▸ **WHAT IS NEEDED**
With pictures excluded, retype exactly every line from the one containing "The image size" to the end of the records below.

++++

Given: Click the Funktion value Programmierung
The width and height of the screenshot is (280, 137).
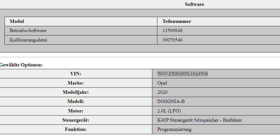Looking at the screenshot, I should [174, 129].
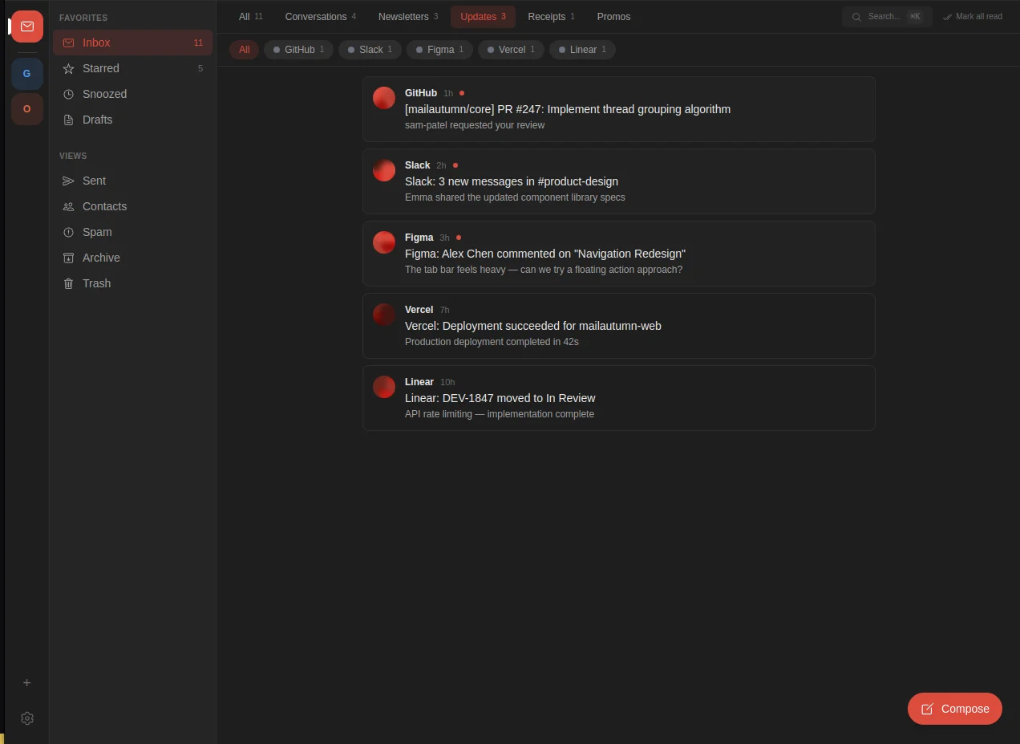Viewport: 1020px width, 744px height.
Task: Open the Spam folder
Action: [x=96, y=232]
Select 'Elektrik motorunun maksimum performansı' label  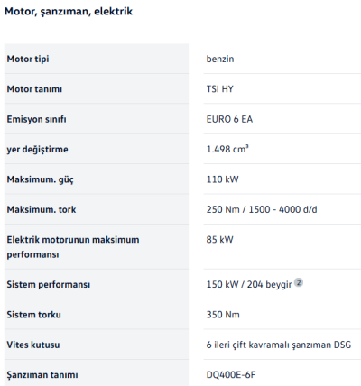pyautogui.click(x=73, y=247)
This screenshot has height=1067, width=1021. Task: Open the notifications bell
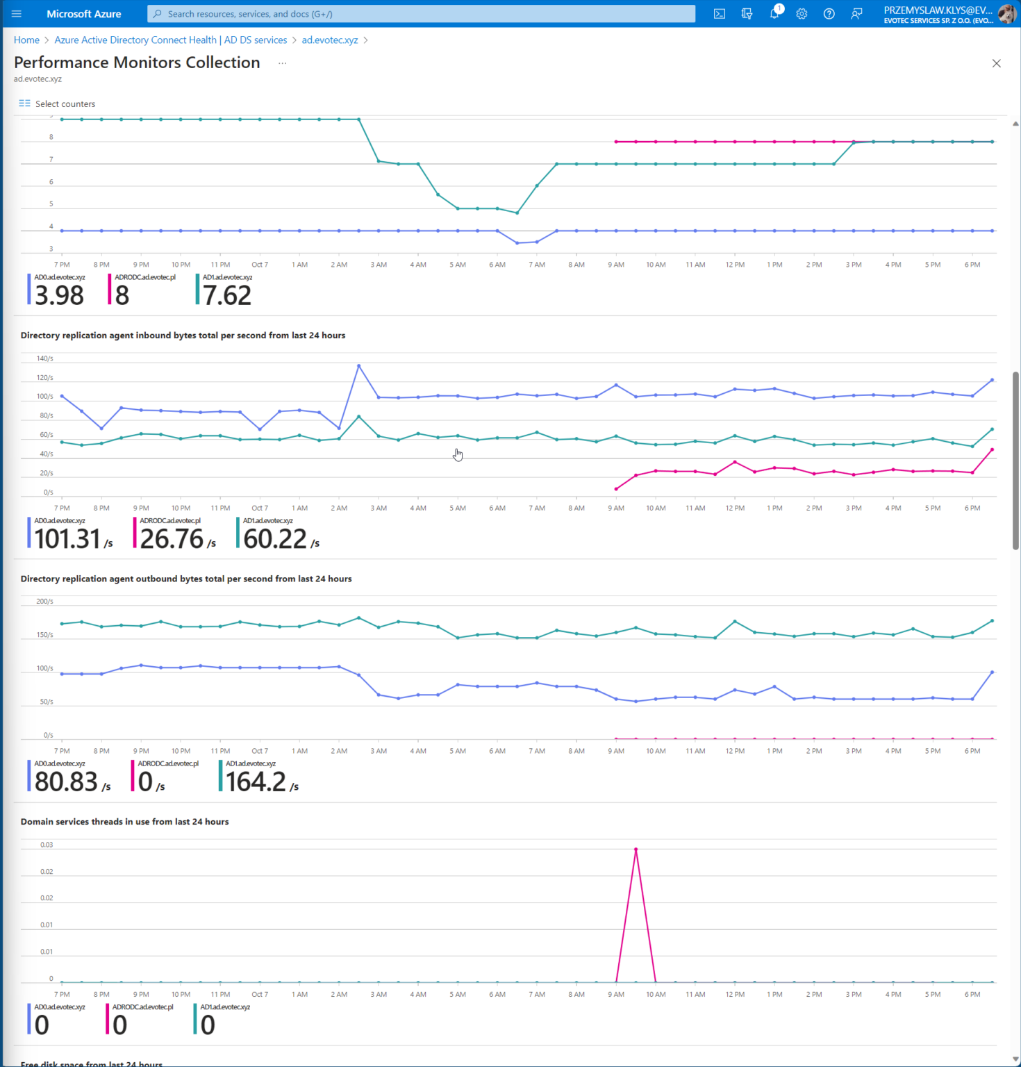[x=774, y=13]
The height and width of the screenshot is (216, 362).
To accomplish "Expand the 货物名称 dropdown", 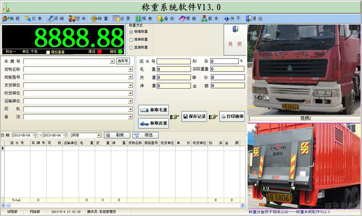I will click(x=130, y=69).
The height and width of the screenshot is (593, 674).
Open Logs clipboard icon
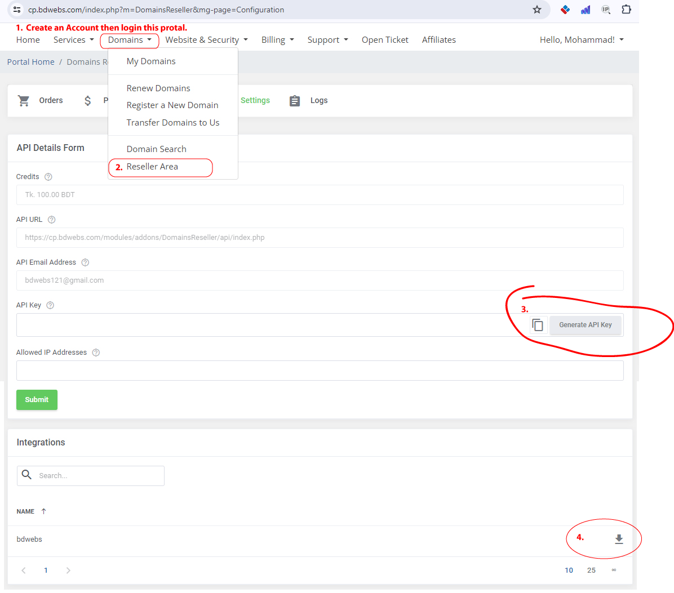[294, 101]
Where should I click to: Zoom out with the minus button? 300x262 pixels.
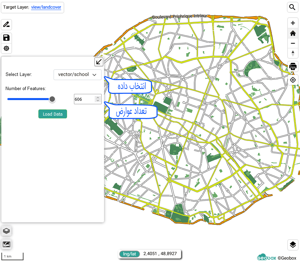[293, 43]
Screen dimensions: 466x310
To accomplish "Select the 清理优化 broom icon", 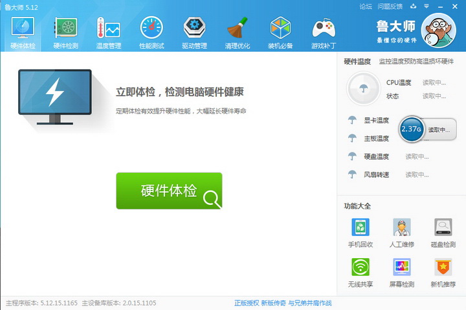I will point(237,32).
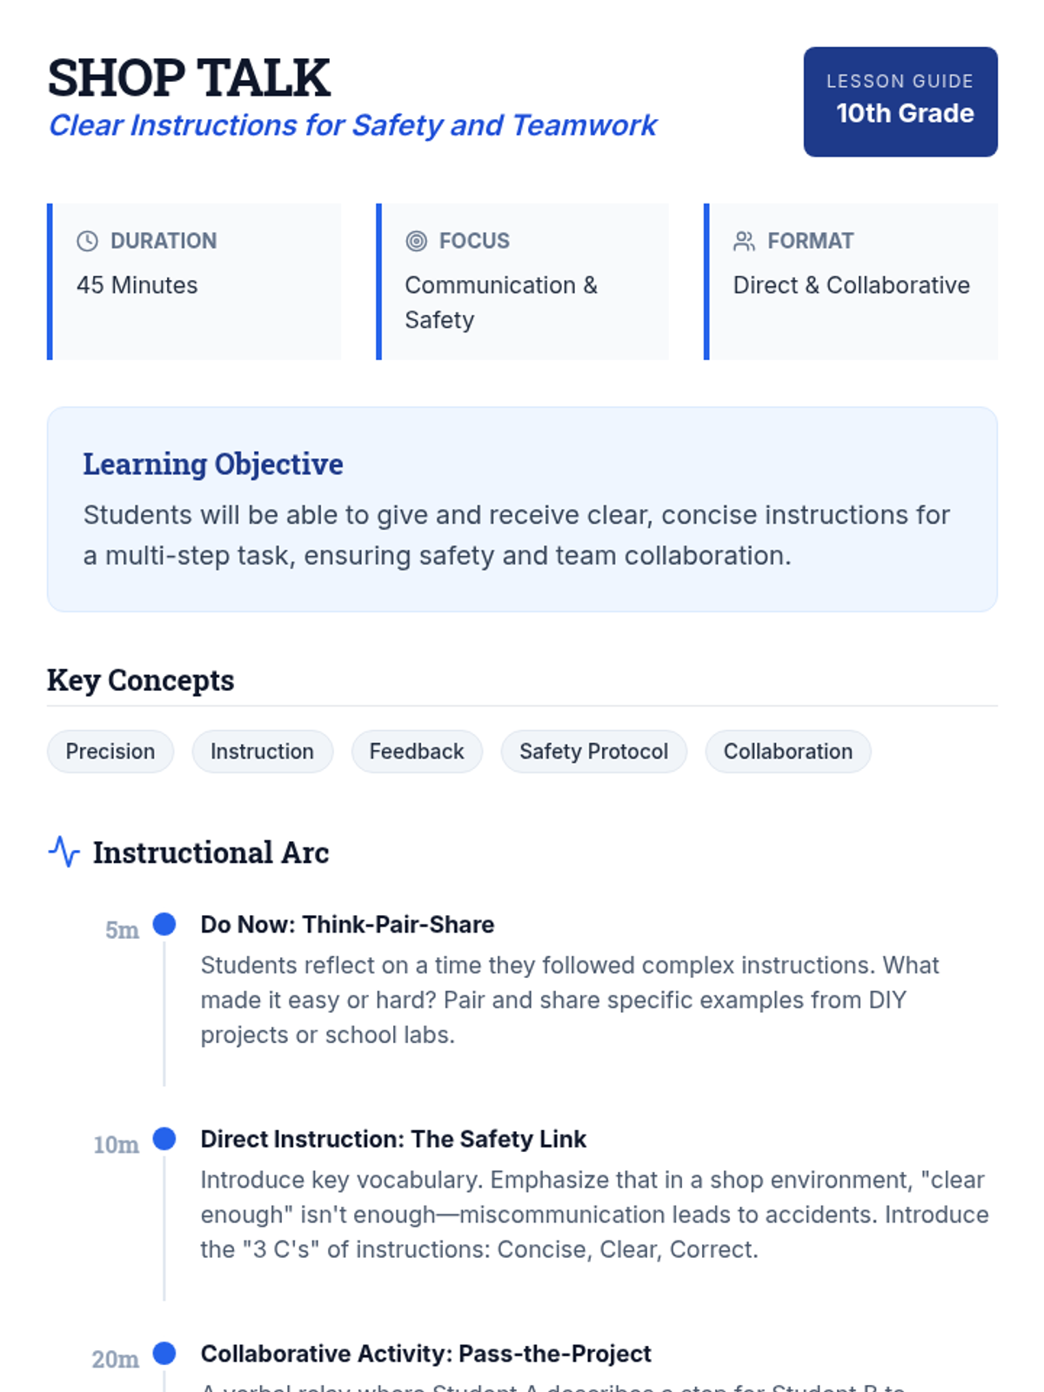Click the blue dot at 20m

(164, 1354)
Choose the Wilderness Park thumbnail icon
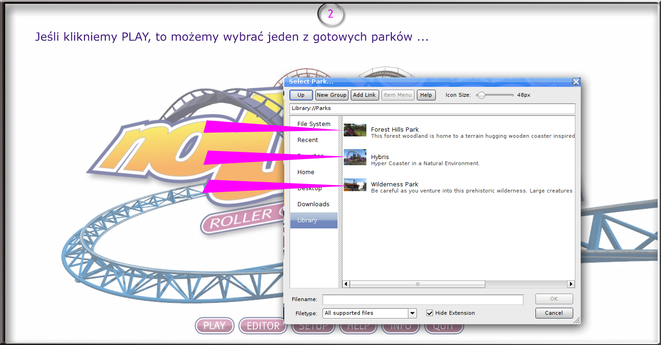The height and width of the screenshot is (345, 661). coord(355,185)
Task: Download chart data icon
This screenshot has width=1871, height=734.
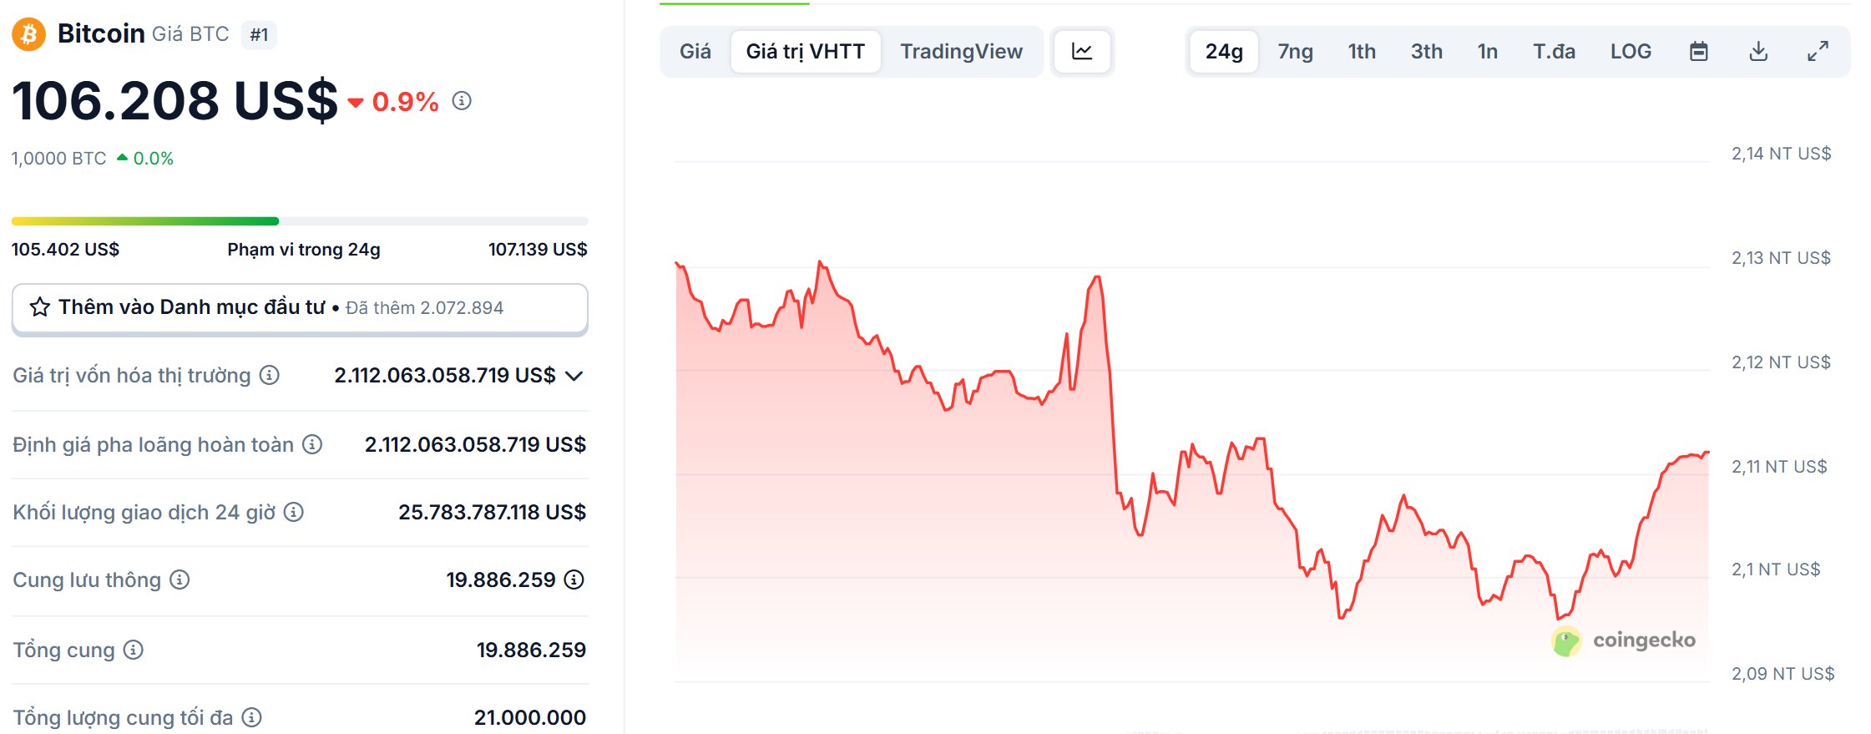Action: (x=1758, y=52)
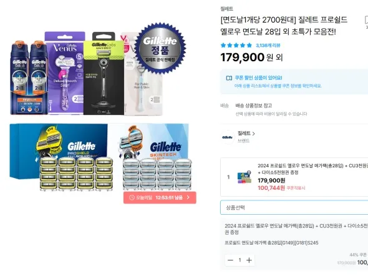The width and height of the screenshot is (368, 276).
Task: Open the 쿠폰 할인 상품이 있어요 notice
Action: click(258, 78)

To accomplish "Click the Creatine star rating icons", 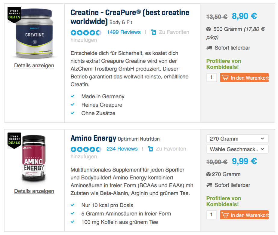I will 86,32.
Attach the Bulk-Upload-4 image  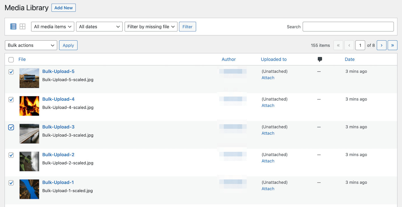tap(268, 105)

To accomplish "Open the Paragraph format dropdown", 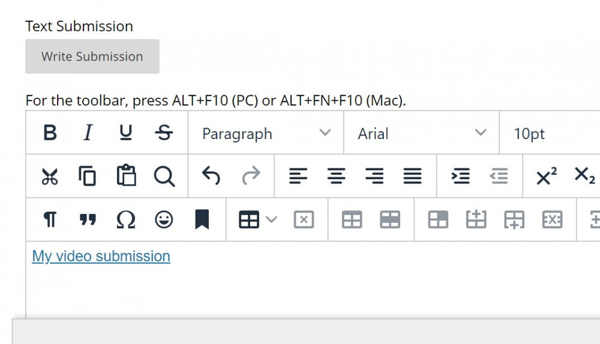I will 266,134.
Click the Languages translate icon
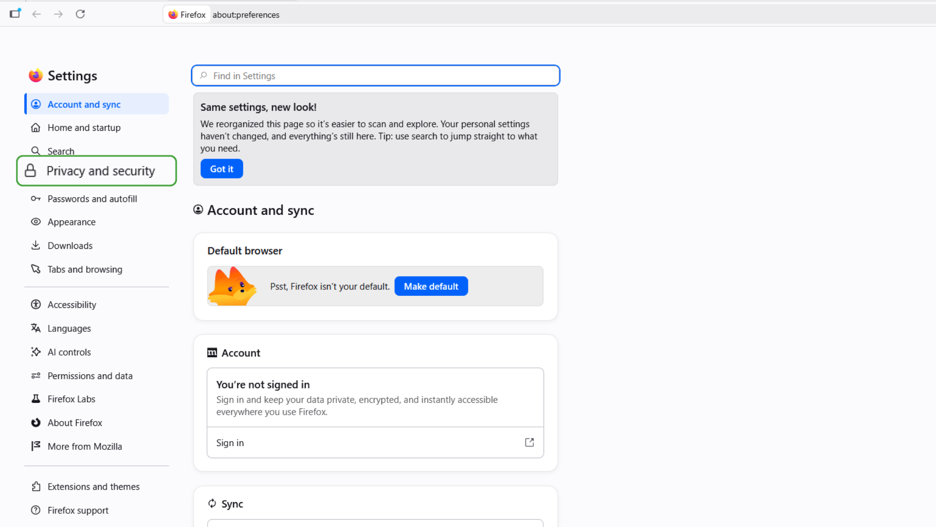 click(36, 328)
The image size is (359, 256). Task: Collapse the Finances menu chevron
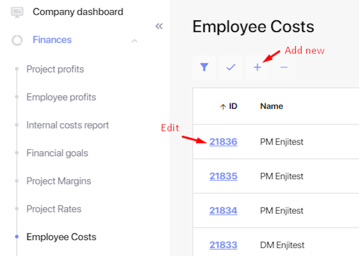point(134,41)
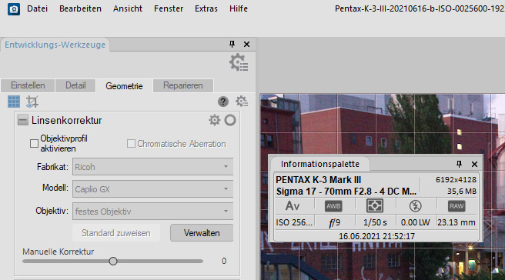Image resolution: width=505 pixels, height=280 pixels.
Task: Click the Manuelle Korrektur slider handle
Action: (x=113, y=261)
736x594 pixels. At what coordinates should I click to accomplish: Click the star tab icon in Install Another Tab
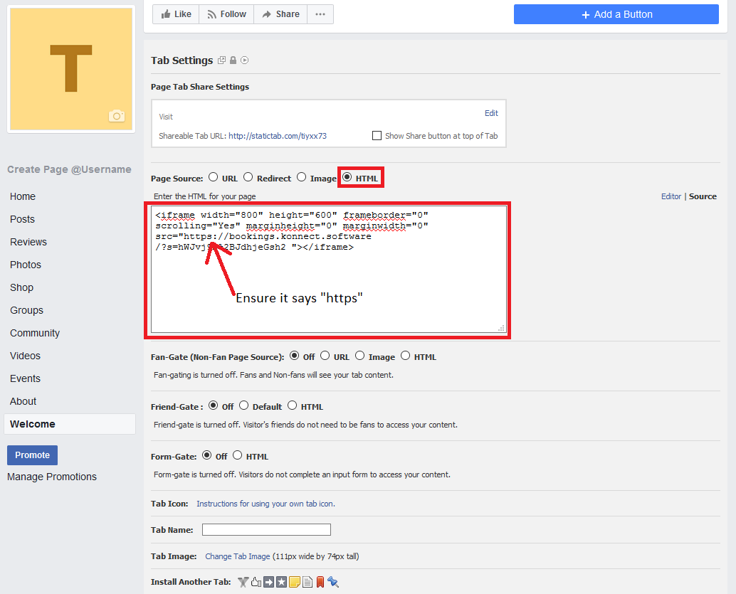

++++

▸ **OUTPUT BELOW**
The image size is (359, 256). Task: Collapse the Finances menu chevron
point(134,41)
Image resolution: width=505 pixels, height=280 pixels.
Task: Click the Manuelle Korrektur slider handle
Action: (x=113, y=261)
736x594 pixels. At what coordinates should I click to accomplish: Click the star tab icon in Install Another Tab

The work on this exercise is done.